Trump e o preço do petróleo
Durante um evento de arrecadação de fundos em Midland, Texas, Trump repetiu a promessa de campanha de “perfurar, baby, perfurar”, de acordo com Curtis Leonard, um dos executivos do setor petrolífero presente. Alguém na plateia respondeu que os produtores de petróleo e gás decidem “se perfuram ou não, não o governo”, lembrou Leonard.
Durante anos, as empresas de óleo de xisto dos EUA queimaram caixa para impulsionar o crescimento, mas obtiveram pouco ou nenhum lucro. Os investidores as obrigaram a conter os gastos, e as empresas de capital aberto estão receosas de acelerar o desenvolvimento, mesmo com a alta dos preços do petróleo e gás. Seus estoques de poços premium estão diminuindo.
Trump tem pressionado por preços mais baixos do petróleo para ajudar a conter a inflação e atingir seus objetivos geopolíticos. Ele tem dito repetidamente aos executivos do petróleo que quer o barril abaixo de US$ 40, e os executivos se revezam em seu lobby contra preços mais baixos. “Ele acha que preços menores do petróleo resolvem todos os problemas — é um elixir mágico”, disse um executivo do setor. “Muitos executivos lhe disseram que isso, na verdade, levará a diversas falências no setor e a uma menor produção ao longo do tempo.”

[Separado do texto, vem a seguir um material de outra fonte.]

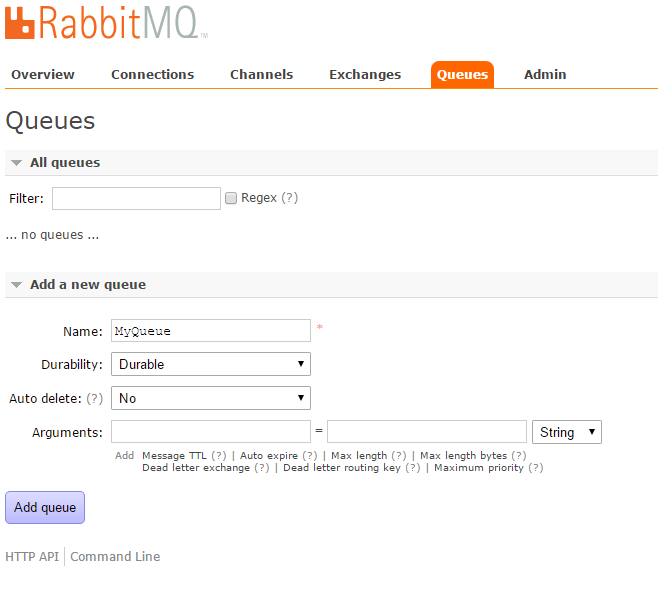Go to the Exchanges tab
Viewport: 658px width, 610px height.
(365, 74)
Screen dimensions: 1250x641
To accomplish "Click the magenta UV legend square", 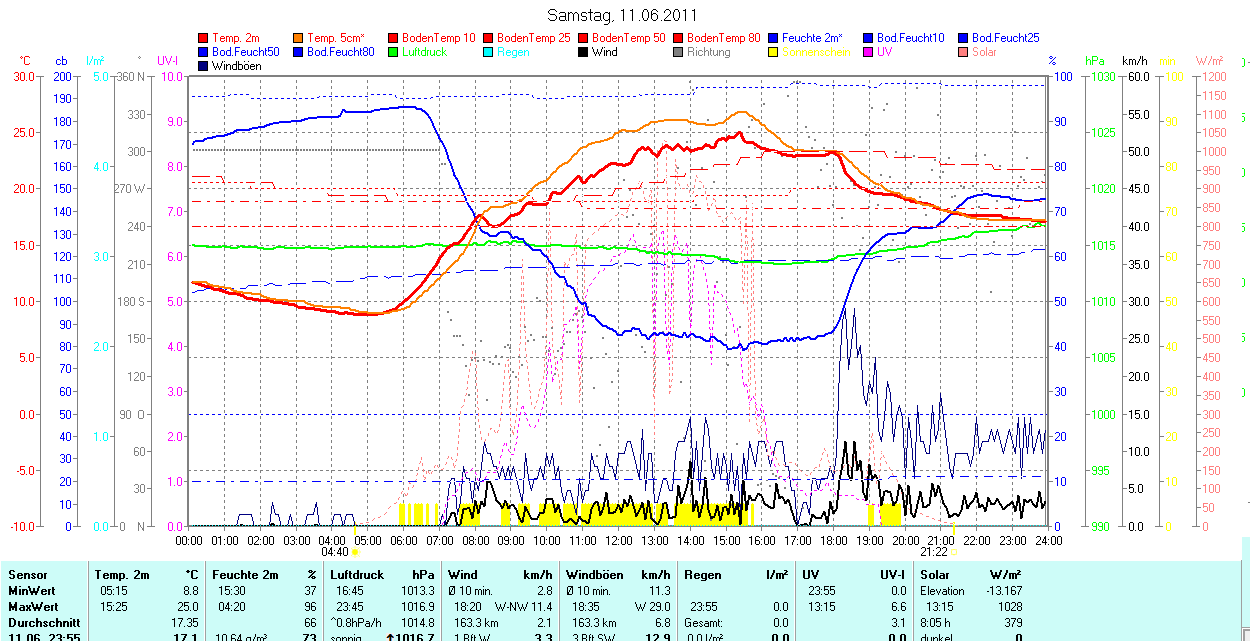I will click(x=869, y=52).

A recente queda nos preços do petróleo levou os produtores a dispensar sondas de perfuração, o que aumentou a pressão sobre as empresas para que façam mais com menos. A ConocoPhillips anunciou na semana passada que cortaria até um quarto de sua força de trabalho. Algumas dessas demissões eram esperadas após a aquisição da rival Marathon Oil no ano passado. A Chevron anunciou no início deste ano que reduziria sua força de trabalho em até 20%.
O número de empregos na extração de petróleo e gás caiu mais de 3% entre janeiro e agosto, atingindo o menor nível em dois anos, de acordo com dados preliminares do Bureau of Labor Statistics (Departamento de Estatísticas do Trabalho).
Em sua reunião de março com Trump, executivos do setor de petróleo e gás pressionaram por uma isenção para produtos petrolíferos de suas tarifas de 25% sobre aço e alumínio, mas isso não aconteceu.
A Diamondback Energy, perfuradora da Bacia Permiana, informou no mês passado que esperava que alguns custos de construção de poços aumentassem quase 25% este ano devido às tarifas, que Trump dobrou em junho. A empresa afirmou que as tarifas elevariam o custo de equilíbrio de quase todos os poços perfurados nos EUA este ano.
Ainda assim, muitos no setor dizem que Trump está concedendo tantos benefícios que um período de lucros menores provavelmente vale o custo. “Todos nós votamos a favor disso”, disse Taylor Sell, presidente-executivo da perfuradora texana Element Petroleum.